Extract exactly and only the lines from the one containing "This screenshot has" through the end of the entries below. Pictures should not appear in the copy.

[Records]

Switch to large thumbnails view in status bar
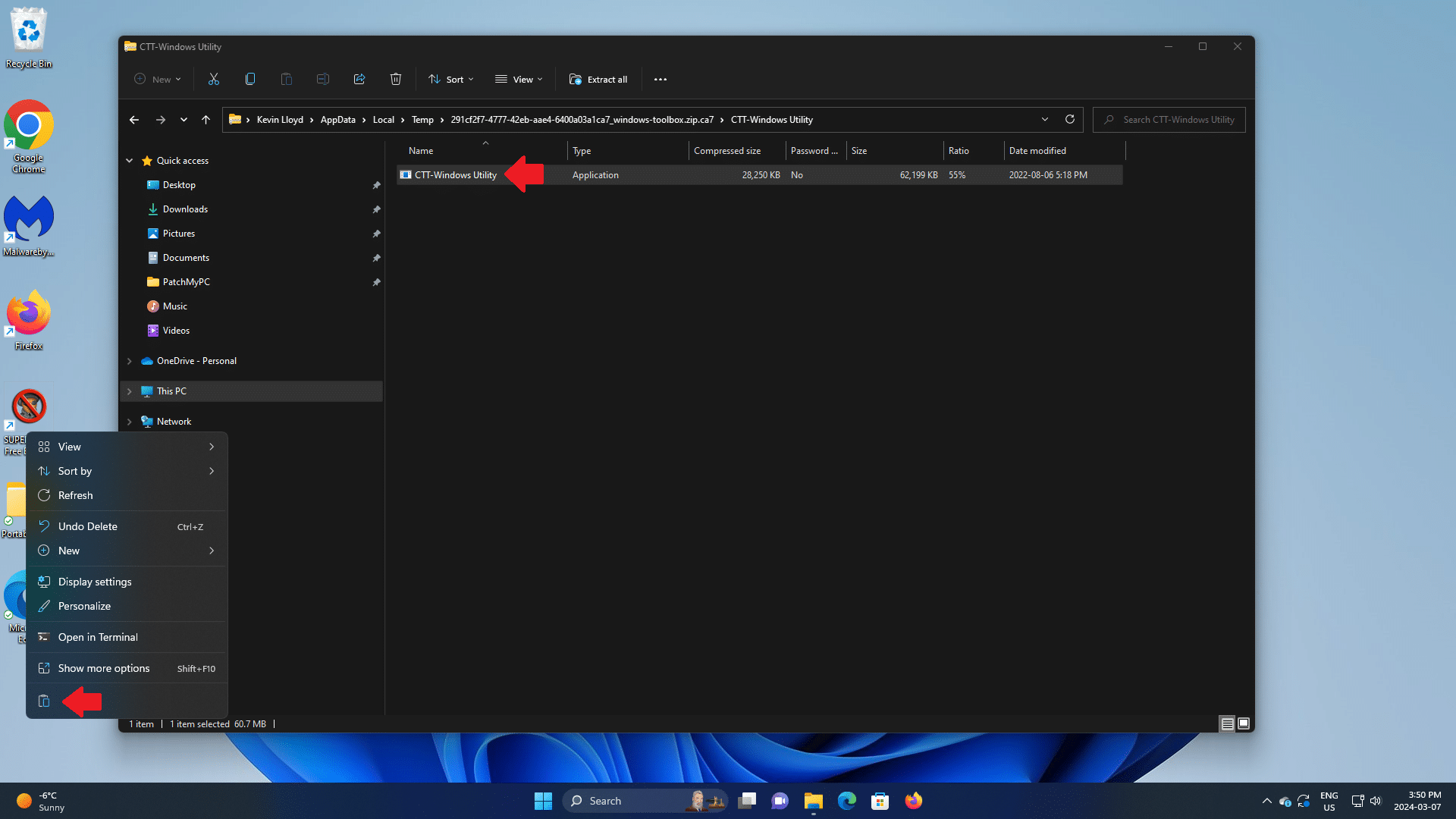(x=1244, y=724)
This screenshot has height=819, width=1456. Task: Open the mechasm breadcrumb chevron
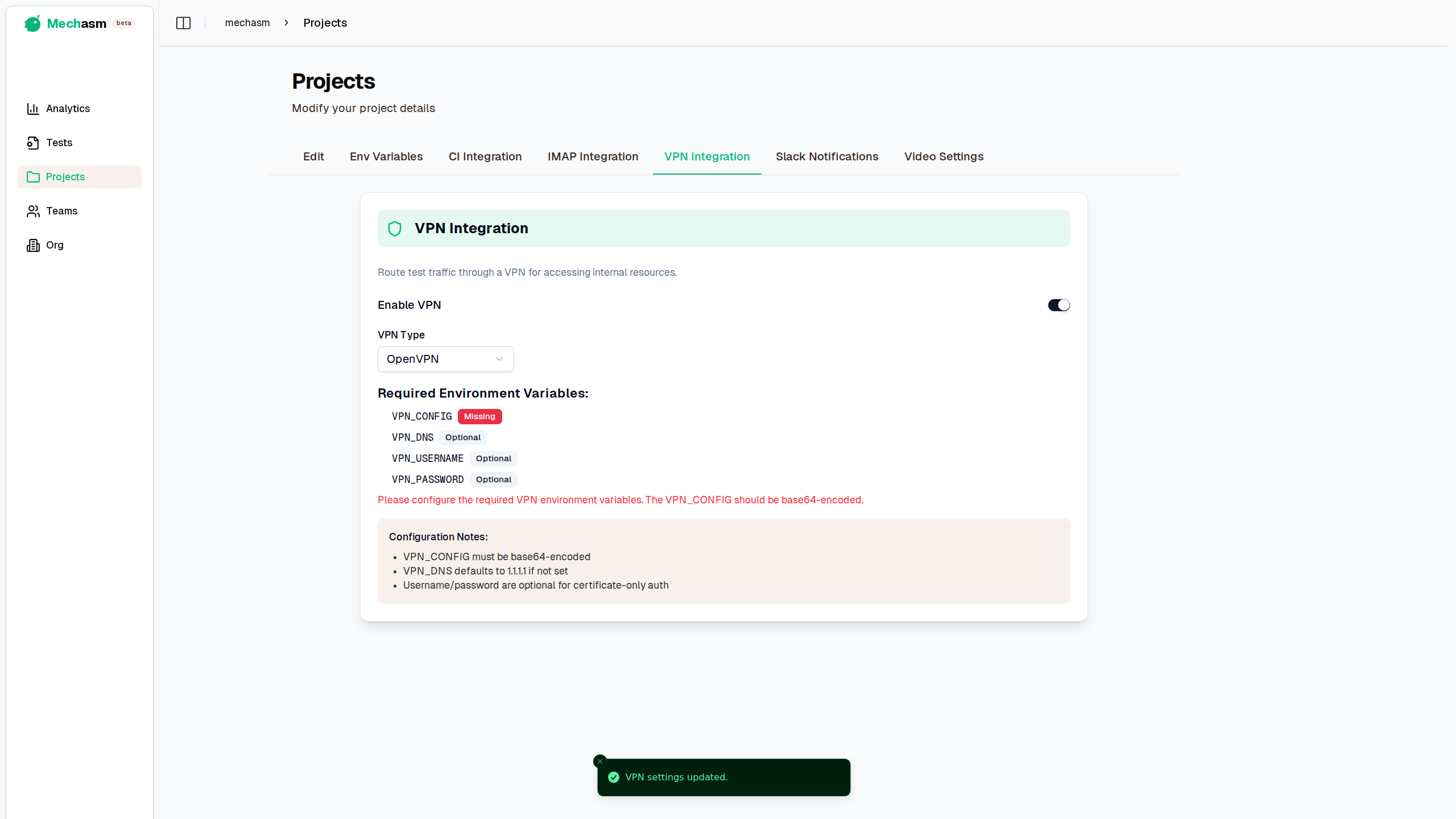tap(286, 23)
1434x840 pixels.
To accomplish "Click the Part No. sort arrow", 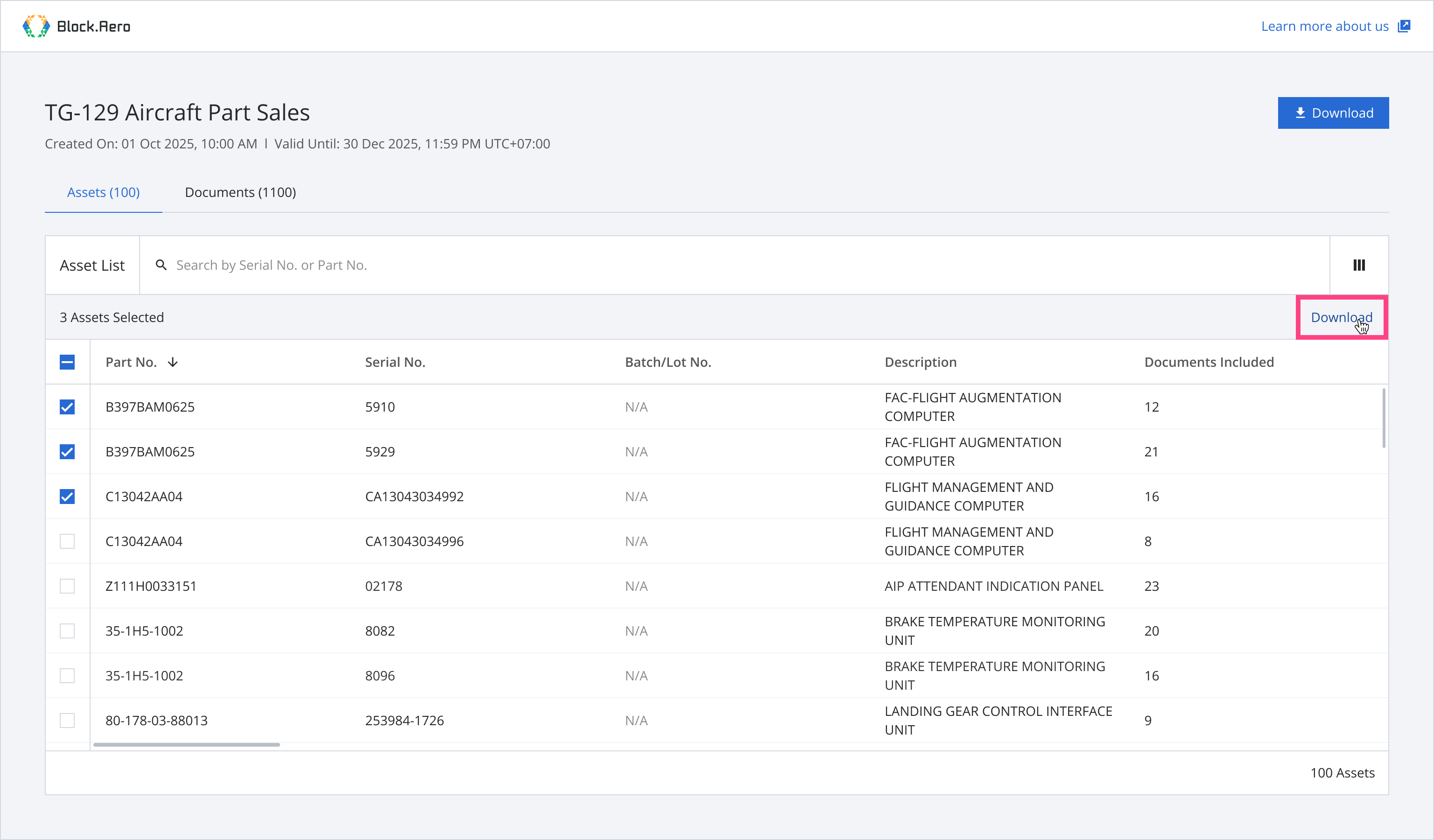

[/Records]

**Output below:**
This screenshot has height=819, width=1456. Task: Open the mechasm breadcrumb chevron
tap(286, 23)
1434x840 pixels.
To accomplish "Click the Part No. sort arrow", 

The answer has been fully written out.